To the Editor,

Aortic aneurysms may cause symptoms due to local mass effect and secondary compression of several adjacent structures. However, compression of the cardiac chambers is a consequence that is rarely discussed in the literature.

This article presents the case of a 61-year-old patient with a history of arterial hypertension who underwent surgery for deBakey type aortic dissection 9 years previously. The intimal rupture was located 1 cm above the coronary ostia and the dissection extended from the aortic root to the renal artery level. The intervention consisted of the positioning of a Dacron graft up to the brachiocephalic artery level, where both dissecting lumen were sealed, and aortic valve-sparing reimplantation. Following some complications during the postoperative period the patient was finally discharged and remained asymptomatic during subsequent follow-up visits. However, a series of image studies showed a progressive increase in the diameter of the descending thoracic and abdominal aorta up to level of the renal arteries. It was also observed that the residual dissection extended from the proximal aortic arch to the left external iliac artery. Although a second intervention was considered, its complexity and high surgical risk led the patient to decline future interventions for his aortic disease.

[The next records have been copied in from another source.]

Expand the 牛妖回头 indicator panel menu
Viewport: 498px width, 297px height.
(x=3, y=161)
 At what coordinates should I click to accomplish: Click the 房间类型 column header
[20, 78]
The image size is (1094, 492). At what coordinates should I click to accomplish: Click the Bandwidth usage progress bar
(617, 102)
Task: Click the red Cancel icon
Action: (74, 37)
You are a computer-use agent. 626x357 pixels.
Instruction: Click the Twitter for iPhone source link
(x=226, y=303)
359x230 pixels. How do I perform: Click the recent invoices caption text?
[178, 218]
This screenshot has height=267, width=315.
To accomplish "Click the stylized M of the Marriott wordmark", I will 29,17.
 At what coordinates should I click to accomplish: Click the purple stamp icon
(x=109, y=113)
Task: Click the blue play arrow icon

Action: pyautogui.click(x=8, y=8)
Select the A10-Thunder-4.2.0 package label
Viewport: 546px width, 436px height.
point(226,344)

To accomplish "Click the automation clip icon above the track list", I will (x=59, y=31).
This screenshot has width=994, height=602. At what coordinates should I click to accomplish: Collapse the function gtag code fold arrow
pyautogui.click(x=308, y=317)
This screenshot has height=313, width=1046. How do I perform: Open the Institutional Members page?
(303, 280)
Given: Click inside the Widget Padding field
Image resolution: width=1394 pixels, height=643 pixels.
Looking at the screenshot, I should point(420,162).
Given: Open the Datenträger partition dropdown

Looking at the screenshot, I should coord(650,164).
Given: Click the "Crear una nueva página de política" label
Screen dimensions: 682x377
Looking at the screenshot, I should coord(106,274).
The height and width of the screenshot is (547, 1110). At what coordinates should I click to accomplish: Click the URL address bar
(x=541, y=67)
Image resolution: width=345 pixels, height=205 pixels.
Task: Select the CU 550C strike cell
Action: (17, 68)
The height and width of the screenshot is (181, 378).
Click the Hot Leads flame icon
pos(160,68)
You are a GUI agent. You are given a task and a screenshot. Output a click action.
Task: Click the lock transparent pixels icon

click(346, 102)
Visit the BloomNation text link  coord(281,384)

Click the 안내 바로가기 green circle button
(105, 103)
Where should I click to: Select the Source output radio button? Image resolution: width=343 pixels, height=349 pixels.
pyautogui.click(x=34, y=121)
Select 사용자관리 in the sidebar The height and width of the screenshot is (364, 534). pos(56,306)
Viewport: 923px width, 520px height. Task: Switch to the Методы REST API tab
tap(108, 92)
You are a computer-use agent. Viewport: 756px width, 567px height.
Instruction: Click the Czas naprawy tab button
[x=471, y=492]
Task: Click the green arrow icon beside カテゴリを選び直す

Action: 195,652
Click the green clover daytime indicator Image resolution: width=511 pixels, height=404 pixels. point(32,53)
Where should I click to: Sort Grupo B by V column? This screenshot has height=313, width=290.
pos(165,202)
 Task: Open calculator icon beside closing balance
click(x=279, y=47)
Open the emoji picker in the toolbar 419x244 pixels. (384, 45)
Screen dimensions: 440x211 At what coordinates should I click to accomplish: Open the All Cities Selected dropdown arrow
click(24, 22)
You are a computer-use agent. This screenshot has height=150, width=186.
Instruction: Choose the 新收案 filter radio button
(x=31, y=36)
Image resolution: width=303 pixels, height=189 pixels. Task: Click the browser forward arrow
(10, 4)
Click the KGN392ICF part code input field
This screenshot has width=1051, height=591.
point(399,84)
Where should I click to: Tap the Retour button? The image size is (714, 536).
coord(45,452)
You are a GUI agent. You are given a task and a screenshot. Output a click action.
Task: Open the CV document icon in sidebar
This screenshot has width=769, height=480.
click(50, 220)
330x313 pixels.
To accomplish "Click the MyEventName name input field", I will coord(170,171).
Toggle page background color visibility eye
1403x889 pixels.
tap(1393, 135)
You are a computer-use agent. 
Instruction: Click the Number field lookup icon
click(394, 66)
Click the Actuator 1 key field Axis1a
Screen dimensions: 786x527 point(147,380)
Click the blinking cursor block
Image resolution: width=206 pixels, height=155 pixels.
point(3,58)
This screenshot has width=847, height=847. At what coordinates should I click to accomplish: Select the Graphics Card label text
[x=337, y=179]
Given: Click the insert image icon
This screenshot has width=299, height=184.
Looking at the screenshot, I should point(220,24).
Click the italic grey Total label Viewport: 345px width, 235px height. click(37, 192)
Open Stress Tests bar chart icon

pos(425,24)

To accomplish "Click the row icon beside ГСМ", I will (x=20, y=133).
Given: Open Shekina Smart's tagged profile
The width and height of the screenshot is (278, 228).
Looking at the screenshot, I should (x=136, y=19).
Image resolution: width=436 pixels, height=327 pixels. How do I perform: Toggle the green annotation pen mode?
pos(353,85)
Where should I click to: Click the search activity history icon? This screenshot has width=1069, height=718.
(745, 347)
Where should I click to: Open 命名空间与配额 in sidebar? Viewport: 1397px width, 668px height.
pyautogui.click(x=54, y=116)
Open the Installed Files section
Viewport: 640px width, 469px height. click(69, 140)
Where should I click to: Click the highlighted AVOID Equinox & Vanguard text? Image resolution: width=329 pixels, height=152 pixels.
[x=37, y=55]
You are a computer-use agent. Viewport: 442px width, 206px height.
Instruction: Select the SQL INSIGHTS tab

Nine years later the patient was readmitted to hospital due to acute chest pain. The image studies (Figure 1) showed an extremely dilated and tortuous descending thoracic aorta. In agreement with the patient and family, it was decided to maintain a conservative attitude. A few hours after his admission, the patient experienced a new episode of chest pain associated with severe persistent hypotension. A transthoracic echocardiogram was performed (Figure 2), which showed severe dilatation of the descending aorta (with a maximum aortic diameter of 108×95 mm), as well as a chronic residual dissection, with a flap separating the true lumen from a crescent-shaped thrombosed false lumen in the transversal views. The echocardiogram also revealed that the descending aorta was compressing and completely obliterating the left atrium (Figure 2). The patient died not long after.

Figure 1. Chest X-ray (postero-anterior projection) showing that the descending thoracic aorta is extremely dilated and tortuous.

Figure 2. Transthoracic echocardiogram (apical 4-chamber view) showing a giant aneurysm of the descending thoracic aorta (arrows) causing the collapse of the left atrium. Note the chronic dissection with the intimal flap separating a true lumen (TL) from a crescent-shaped thrombosed false lumen (FL). RA indicates right atrium; RV, right ventricle; LV, left ventricle.

The majority of thoracic aortic aneurysms develop asymptomatically and their clinical presentation may reflect a local mass effect caused by aortic dilatation. Chronic aortic dissections tend to dilate over time since the intimomedial flap causes weakening of the external wall of the false lumen. Thoracic aortic aneurysms may cause compression of the superior vena cava, trachea, main bronchus, oesophagus or recurrent laryngeal nerve, among other structures.1 Left atrial compression caused by haematoma secondary to aortic rupture has also been documented.2 However, direct extrinsic compression of the left atrium due to an aortic aneurysm is uncommon3,4 and its complete obliteration is very rare.

Clinically, left atrial compression can develop with symptoms of heart failure or cardiac tamponade, and although it is an infrequent cause of haemodynamic deterioration, it must be considered in the differential diagnosis. The echocardiogram is an essential tool in assessing extrinsic cardiac compression.3

The present case depicts the unfortunate natural history of some aortic aneurysms. Aortic rupture is the most common cause of death in patients with thoracic and abdominal aortic aneurysms.1 Although there is no necropsy confirmation, the clinical picture which led to the patient's death is indicative of an aortic rupture. However, it is very probable that the left atrial obliteration contributed, at least in part, to the haemodynamic alterations which preceded death.